He Has Finished the Work

Sing, O ye heavens; for the LORD hath done it…for the LORD hath redeemed Jacob and glorified Himself in Israel. – Isaiah 44:23

We may lay peculiar force upon the word, “The Lord hath done it,” for He has finished the work. In the matter of the redemption of His people nothing remains to be done. There is no mortgage on the church of God to be ultimately discharged, the Lord has made us His unencumbered freehold, and we are His own portion for ever.

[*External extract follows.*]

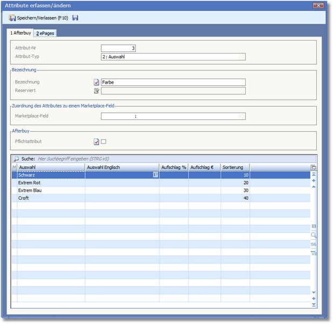This screenshot has height=324, width=333.
Task: Click the standalone save disk icon in the toolbar
Action: tap(75, 18)
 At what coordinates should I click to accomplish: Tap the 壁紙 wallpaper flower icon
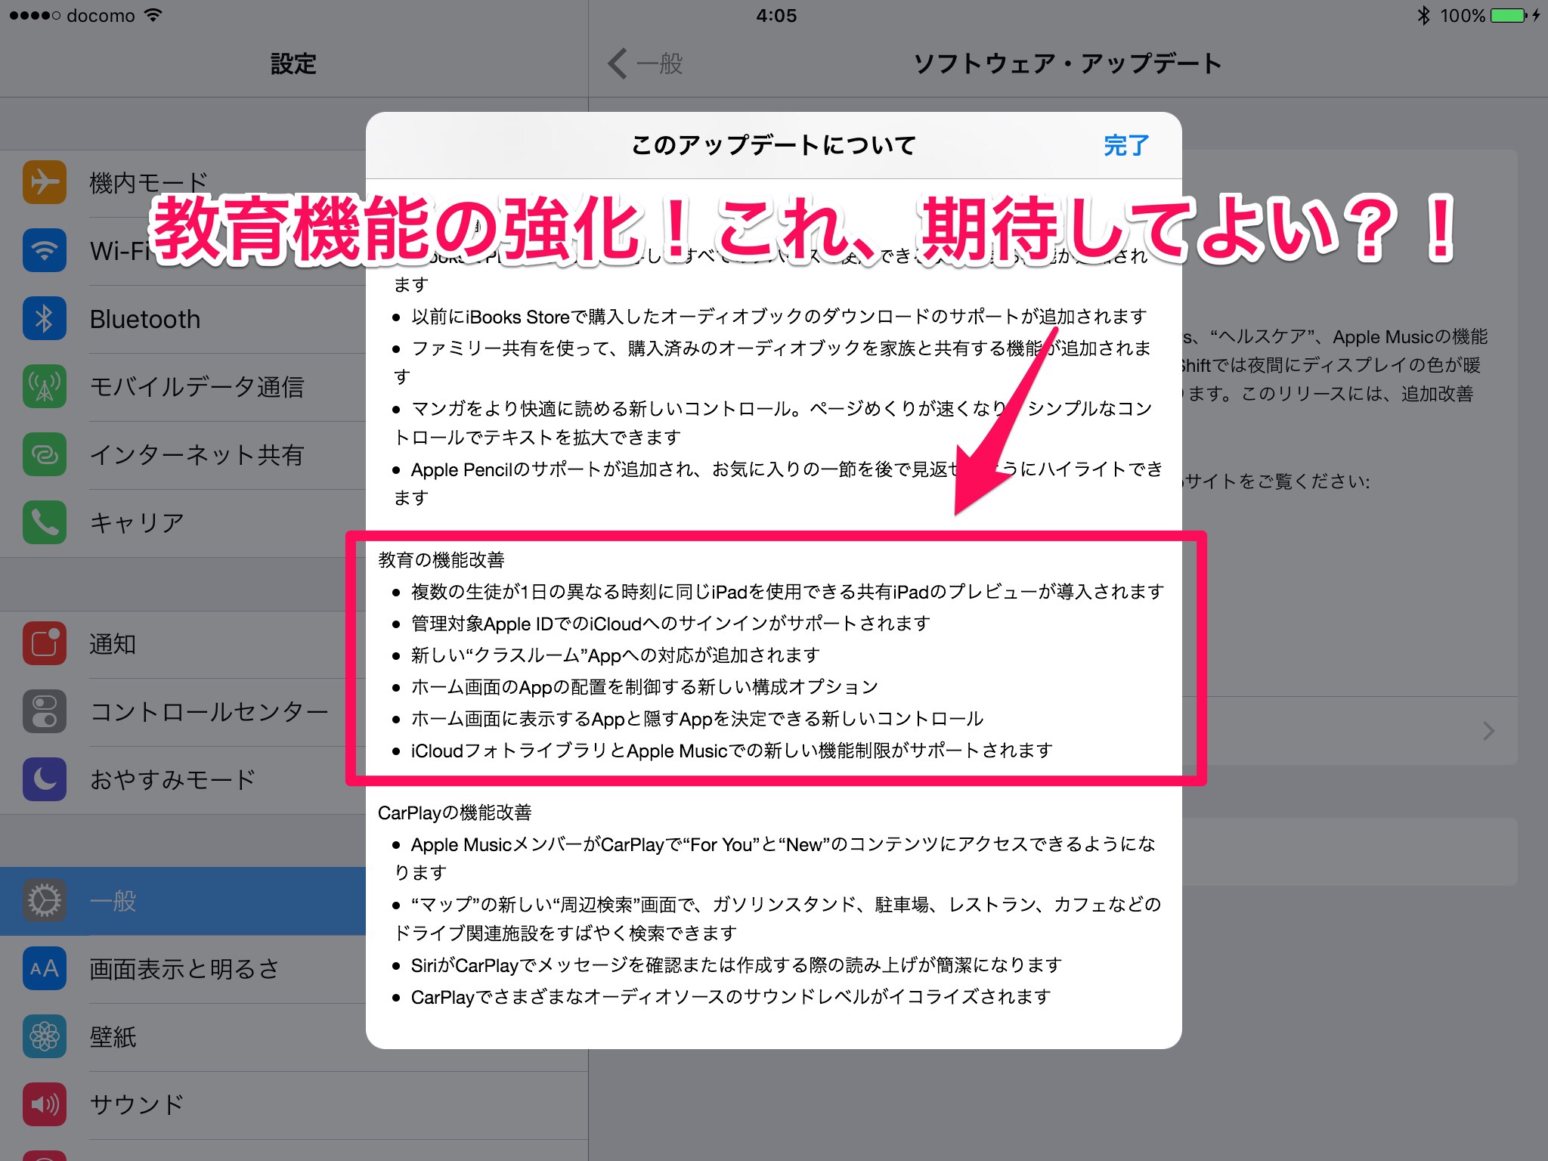(x=45, y=1036)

There is not a little left of human merit for the sinner to work out for himself, or some little point in which the work of salvation is incomplete; but “The Lord hath done it.” No, brethren, even the fringe of the robe of righteousness is all there; you have not a thread to add to it, it is without seam, and woven from the top throughout, all of one piece. Consummatum est. “It is finished;” every type fulfilled, every commandment kept, every sin abolished, the wrath of God and everything that hindered put away.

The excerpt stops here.